▶ TASKS TO COMPLETE
(1) Decide whether each statement agrees with the abstract below, answering yes or no and quoting the deciding words: (a) The patient was followed from age 3 months to 5 years. (b) The patient had aniridia in both eyes. (c) Earlier literature described the iris changes in Axenfeld-Rieger as hyperplastic.
(2) Translate this sentence from the abstract below into Spanish: "This mutation causes a loss of normal protein function through protein truncation."

▶ PASSAGE SHOWN

--------------------

Abstract
Purpose :
The term anterior segment dysgenesis describes a complex of disorders consisting of corneal, lens or whole eye abnormalities, which may result in detrimental visual consequences. The most commonly mutated genes are PITX2, FOXC1 and PAX6. The natural history is one of progressive decline of visual function due to development of a corneal pannus or opacities, corneal perforation, refractory glaucoma, progressive iris atrophy or phthisis. We are reporting the ocular and genetic findings of a patient with Axenfeld-Rieger syndrome with a novel FOXC1 mutation and major postnatal iris growth and partial normalization of anatomy in the absence of surgical intervention.
Methods :
Longitudinal observation of the proband was performed from age 3 months to 5 years with repeat comprehensive ophthalmologic examinations, including visual acuity, slit lamp examination, gonioscopy, and dilated fundus examination. Genomic DNA from the patient with Axenfeld-Rieger syndrome and from his parents was amplified by polymerase chain reaction and subjected to direct DNA sequencing.
Results :
A novel FOXC1 mutation, c.314_316delACCinsCCT, was identified in this patient with Axenfeld-Rieger syndrome. This mutation causes a loss of normal protein function through protein truncation. The patient also exhibited regenerative iris changes with posterior embryotoxon and glaucoma in one eye and aniridia in the fellow eye.
Conclusions :
The observed postnatal iris growth is significant, since it constitutes the first known report of hyperplastic changes in ARS; previous literature has described the iris changes in Axenfeld-Rieger as atrophic. Several observers have theorized that contraction of an abnormal membrane on the anterior surface of the iris composed of collagen and ground substance, demonstrated on histopathologic study, causes the corectopia, ectropion uveae, and iris atrophy as seen in ARS. The exact mechanism of this patient’s postnatal iris growth remains unclear; however, changes quite similar to those seen in our patient have been reported in human FOXC1 mutations classified as hypermorphic.
This is an abstract that was submitted for the 2016 ARVO Annual Meeting, held in Seattle, Wash., May 1-5, 2016.

--------------------

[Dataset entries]

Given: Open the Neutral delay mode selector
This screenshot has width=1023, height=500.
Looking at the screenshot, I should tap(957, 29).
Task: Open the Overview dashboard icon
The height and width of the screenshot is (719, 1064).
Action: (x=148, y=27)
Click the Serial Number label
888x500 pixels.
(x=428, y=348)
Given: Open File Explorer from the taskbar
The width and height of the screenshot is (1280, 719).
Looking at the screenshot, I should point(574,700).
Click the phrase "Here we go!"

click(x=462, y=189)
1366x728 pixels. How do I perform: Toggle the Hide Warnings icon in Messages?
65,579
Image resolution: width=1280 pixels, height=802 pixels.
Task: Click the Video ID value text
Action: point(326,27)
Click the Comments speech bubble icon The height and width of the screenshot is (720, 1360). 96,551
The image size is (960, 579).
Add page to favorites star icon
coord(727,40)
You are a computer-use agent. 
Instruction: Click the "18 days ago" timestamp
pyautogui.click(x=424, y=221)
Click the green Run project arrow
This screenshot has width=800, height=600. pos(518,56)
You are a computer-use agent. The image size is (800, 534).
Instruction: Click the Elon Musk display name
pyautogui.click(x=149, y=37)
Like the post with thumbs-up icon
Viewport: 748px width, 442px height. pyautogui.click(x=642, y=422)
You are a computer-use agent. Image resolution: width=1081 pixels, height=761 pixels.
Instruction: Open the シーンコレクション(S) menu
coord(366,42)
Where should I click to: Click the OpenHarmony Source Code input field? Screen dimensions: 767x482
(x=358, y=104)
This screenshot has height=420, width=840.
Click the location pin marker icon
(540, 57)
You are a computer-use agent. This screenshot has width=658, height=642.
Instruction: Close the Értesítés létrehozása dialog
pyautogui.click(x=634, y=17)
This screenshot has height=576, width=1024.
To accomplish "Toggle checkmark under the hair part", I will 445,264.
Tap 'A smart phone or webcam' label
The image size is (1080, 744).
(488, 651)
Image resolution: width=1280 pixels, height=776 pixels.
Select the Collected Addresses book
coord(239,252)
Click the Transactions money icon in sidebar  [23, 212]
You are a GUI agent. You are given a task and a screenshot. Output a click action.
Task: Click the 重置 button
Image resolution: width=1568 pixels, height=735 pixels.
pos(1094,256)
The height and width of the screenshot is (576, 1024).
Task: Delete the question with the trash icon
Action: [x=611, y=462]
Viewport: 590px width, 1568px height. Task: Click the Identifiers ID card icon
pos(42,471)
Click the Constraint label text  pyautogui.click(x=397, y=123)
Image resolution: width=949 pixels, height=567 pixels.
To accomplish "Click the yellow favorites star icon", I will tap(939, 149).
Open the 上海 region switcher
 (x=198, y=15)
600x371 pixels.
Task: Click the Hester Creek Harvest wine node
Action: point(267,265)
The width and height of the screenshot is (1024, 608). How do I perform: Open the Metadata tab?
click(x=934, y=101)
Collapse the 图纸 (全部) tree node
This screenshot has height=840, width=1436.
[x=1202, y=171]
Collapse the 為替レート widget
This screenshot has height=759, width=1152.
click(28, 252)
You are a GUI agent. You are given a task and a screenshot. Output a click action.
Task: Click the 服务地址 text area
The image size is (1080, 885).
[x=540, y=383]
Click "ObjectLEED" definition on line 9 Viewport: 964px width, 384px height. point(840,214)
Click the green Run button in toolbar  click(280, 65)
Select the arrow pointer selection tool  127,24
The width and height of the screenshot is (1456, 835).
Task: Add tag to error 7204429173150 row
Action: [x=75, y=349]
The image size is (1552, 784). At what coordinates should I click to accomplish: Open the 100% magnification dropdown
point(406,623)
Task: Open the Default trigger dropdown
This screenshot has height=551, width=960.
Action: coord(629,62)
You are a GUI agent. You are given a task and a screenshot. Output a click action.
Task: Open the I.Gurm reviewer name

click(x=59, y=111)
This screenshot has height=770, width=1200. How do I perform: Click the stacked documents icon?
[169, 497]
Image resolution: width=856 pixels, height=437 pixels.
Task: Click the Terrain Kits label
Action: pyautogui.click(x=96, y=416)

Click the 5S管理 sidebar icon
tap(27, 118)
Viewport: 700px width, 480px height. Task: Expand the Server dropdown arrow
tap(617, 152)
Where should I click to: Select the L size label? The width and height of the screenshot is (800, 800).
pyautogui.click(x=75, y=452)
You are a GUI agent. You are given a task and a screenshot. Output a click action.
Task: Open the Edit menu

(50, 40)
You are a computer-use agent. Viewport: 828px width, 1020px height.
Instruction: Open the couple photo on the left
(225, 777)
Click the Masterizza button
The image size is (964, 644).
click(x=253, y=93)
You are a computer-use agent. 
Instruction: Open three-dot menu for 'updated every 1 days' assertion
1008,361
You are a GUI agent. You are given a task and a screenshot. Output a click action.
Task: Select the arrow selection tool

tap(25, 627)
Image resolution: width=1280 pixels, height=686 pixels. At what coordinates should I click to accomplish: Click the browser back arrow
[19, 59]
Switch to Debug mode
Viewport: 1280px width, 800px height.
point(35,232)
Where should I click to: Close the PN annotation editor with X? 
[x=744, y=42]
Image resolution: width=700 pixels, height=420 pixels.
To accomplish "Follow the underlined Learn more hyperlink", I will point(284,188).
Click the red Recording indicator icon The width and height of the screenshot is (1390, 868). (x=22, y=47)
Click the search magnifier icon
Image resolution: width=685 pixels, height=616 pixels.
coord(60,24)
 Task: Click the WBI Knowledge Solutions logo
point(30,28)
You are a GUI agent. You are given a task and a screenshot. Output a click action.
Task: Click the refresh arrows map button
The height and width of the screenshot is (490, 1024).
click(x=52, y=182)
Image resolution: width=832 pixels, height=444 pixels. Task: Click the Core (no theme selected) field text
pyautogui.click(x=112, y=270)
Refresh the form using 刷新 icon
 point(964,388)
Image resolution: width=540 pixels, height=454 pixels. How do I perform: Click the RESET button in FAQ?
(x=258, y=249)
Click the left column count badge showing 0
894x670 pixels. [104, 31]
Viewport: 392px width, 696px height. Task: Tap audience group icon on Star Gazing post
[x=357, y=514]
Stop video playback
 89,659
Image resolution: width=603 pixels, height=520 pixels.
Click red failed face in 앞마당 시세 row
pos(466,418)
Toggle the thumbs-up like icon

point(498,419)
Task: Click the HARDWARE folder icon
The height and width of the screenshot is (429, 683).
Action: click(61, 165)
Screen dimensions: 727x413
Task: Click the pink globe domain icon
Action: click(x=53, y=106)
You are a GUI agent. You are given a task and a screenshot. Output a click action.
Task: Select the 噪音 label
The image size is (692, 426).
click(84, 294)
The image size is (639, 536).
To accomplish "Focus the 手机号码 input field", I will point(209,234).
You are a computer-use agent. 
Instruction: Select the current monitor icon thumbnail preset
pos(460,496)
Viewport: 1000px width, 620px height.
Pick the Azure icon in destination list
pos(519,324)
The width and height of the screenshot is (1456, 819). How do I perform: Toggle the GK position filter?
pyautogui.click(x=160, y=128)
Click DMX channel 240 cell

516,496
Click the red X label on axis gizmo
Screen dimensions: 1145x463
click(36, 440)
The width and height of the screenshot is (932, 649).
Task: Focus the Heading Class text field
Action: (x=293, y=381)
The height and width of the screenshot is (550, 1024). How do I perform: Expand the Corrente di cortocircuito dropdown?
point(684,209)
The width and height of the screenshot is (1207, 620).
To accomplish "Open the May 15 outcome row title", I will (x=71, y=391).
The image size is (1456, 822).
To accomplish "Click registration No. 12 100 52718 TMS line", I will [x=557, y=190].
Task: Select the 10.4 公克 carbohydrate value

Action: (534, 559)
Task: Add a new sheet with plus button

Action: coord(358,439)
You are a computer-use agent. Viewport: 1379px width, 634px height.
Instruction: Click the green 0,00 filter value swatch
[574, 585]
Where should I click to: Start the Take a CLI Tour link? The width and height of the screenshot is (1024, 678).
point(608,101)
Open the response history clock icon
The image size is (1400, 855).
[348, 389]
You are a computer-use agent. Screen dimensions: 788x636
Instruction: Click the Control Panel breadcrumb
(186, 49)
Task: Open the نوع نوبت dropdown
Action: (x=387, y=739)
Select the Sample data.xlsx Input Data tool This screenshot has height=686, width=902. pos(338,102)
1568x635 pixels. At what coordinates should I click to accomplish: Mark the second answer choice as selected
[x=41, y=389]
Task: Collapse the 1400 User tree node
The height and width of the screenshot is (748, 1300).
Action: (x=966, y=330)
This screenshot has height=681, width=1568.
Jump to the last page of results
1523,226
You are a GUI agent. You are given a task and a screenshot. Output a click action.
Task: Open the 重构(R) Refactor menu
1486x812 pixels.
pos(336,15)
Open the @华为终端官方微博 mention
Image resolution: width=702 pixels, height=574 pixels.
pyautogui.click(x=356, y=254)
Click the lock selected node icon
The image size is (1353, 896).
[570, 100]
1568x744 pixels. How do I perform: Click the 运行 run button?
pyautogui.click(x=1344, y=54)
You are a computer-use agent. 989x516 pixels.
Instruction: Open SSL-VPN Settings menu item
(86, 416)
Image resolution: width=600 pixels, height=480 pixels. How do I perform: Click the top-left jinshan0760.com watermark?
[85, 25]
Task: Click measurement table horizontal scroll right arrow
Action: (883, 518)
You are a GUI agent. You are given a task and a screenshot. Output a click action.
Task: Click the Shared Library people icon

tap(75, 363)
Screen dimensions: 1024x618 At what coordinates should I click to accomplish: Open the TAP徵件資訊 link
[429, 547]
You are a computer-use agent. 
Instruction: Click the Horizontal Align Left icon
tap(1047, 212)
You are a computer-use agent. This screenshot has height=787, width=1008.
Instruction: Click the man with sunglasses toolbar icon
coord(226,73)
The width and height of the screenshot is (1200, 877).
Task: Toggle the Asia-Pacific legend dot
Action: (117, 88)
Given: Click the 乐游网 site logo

--------------------

▶ RESPONSES BY TASK
(1)
(a) Yes: "from age 3 months to 5 years"
(b) No: "regenerative iris changes with posterior embryotoxon and glaucoma in one eye and aniridia in the fellow eye"
(c) No: "previous literature has described the iris changes in Axenfeld-Rieger as atrophic"

(2) Esta mutación provoca una pérdida de la función normal de la proteína mediante el truncamiento de la proteína.